5. Automate with a systemd Timer
systemd timers are the modern replacement for cron jobs on Linux. They come in two parts that work together:
- A service unit (
.service) — defines what to run. It's the job itself. - A timer unit (
.timer) — defines when to run the service. It wakes up on a schedule and triggers the service.
When the timer fires, systemd runs the service once and records the result in the journal. If the machine was off when the timer was supposed to fire, Persistent=true causes it to run at the next boot rather than silently skipping.
Unit files for a single user go in ~/.config/systemd/user/.
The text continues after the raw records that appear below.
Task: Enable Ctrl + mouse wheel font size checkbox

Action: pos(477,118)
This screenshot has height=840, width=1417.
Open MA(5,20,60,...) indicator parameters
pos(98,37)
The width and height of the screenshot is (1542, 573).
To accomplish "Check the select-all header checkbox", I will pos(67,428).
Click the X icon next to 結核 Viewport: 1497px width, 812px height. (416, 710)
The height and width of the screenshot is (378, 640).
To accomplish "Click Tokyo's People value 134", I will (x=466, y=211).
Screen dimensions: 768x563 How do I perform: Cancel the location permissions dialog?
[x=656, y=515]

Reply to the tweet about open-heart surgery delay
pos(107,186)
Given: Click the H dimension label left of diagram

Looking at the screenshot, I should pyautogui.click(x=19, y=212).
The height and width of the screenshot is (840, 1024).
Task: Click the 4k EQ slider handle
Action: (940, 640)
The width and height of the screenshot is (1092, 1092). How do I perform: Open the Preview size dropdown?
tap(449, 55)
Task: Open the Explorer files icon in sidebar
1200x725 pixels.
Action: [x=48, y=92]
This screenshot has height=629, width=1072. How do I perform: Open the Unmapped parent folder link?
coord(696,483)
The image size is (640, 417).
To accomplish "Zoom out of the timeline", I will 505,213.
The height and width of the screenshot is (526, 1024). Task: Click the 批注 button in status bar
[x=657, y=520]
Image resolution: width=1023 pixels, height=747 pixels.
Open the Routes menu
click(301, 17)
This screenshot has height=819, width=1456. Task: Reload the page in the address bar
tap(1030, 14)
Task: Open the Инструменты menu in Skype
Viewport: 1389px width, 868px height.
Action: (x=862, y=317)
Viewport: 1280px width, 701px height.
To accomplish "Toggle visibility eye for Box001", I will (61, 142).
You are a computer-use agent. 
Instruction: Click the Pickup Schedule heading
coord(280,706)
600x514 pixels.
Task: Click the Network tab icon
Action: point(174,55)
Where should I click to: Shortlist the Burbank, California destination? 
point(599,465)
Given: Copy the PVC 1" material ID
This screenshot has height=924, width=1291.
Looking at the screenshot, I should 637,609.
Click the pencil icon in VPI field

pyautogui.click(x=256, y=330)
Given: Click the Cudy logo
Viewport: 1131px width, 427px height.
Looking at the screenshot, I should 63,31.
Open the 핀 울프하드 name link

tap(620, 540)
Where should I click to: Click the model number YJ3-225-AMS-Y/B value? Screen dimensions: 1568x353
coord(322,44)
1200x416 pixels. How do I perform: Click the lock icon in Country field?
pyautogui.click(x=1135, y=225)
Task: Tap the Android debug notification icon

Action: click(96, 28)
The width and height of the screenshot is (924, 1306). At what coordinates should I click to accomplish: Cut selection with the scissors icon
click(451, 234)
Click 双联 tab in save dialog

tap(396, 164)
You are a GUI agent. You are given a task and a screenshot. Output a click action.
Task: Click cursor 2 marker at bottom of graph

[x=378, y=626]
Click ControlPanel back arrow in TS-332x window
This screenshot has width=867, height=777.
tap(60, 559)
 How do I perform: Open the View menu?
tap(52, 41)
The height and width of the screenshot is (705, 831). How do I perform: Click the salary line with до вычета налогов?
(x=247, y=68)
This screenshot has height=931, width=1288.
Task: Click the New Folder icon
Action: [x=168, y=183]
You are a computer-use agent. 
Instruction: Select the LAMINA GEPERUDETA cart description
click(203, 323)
Create the service unit at ~/.config/systemd/user/homelab-backup.service:
[Unit]
Description=Sync homelab docs to cloud
[Service]
Type=oneshot
ExecStart=rclone copy /home/YOUR_USER/homelab-docs/ onedrive:homelab-backup/ --log-level INFO --log-file /home/YOUR_USER/.local/log/rclone-homelab.logCreate the timer unit at ~/.config/systemd/user/homelab-backup.timer:
[Unit]
Description=Run homelab backup daily at 2am
[Timer]
OnCalendar=*-*-* 02:00:00
Persistent=true
[Install]
WantedBy=timers.targetBefore enabling, make sure lingering is on so the timer runs even when you're not logged in:
loginctl enable-linger $USERThen enable and start the timer:
systemctl --user daemon-reload
systemctl --user enable --now homelab-backup.timer
# Confirm it's scheduled
systemctl --user list-timersTo check whether a backup ran successfully or debug a failure:
systemctl --user status homelab-backup.service
journalctl --user -u homelab-backup.service6. Optional: Keep Deleted File History
If you want to retain files that get removed from your local folder (useful if you accidentally delete something):
rclone copy ~/homelab-docs/ gdrive:homelab-backup/ \
--backup-dir gdrive:homelab-backup-archive/$(date +%Y-%m-%d) \
--log-level INFOThis moves any files that would be overwritten or deleted into a dated archive folder in your Drive before replacing them, giving you a rolling history.
7. Verify the Sync
# Check what would be copied without actually doing it
rclone copy ~/homelab-docs/ gdrive:homelab-backup/ --dry-run
# Compare local and remote to confirm they match
rclone check ~/homelab-docs/ gdrive:homelab-backup/Recommendation Summary
| Tool | Cost | GUI | Real-time | Both Providers | Best For |
|---|---|---|---|---|---|
| rclone | Free | No | No (scheduled) | Yes (+ 40 others) | Scheduled backups, scripted workflows |
| onedrive (abraunegg) | Free | No | Yes (daemon) | OneDrive only | OneDrive + real-time sync as a service |
| GNOME Online Accounts | Free | Yes | No (remote mount only) | Partial | Browsing only, not backup |
| Insync | ~$30/account | Yes | Yes | Yes | Skip — nothing free tools don't cover |
For backing up home lab documentation, rclone + a systemd timer is the right call. It's free, reliable, and requires almost no ongoing maintenance once configured. If you're on OneDrive and want real-time sync rather than scheduled runs, the abraunegg onedrive client running as a systemd service is the better fit.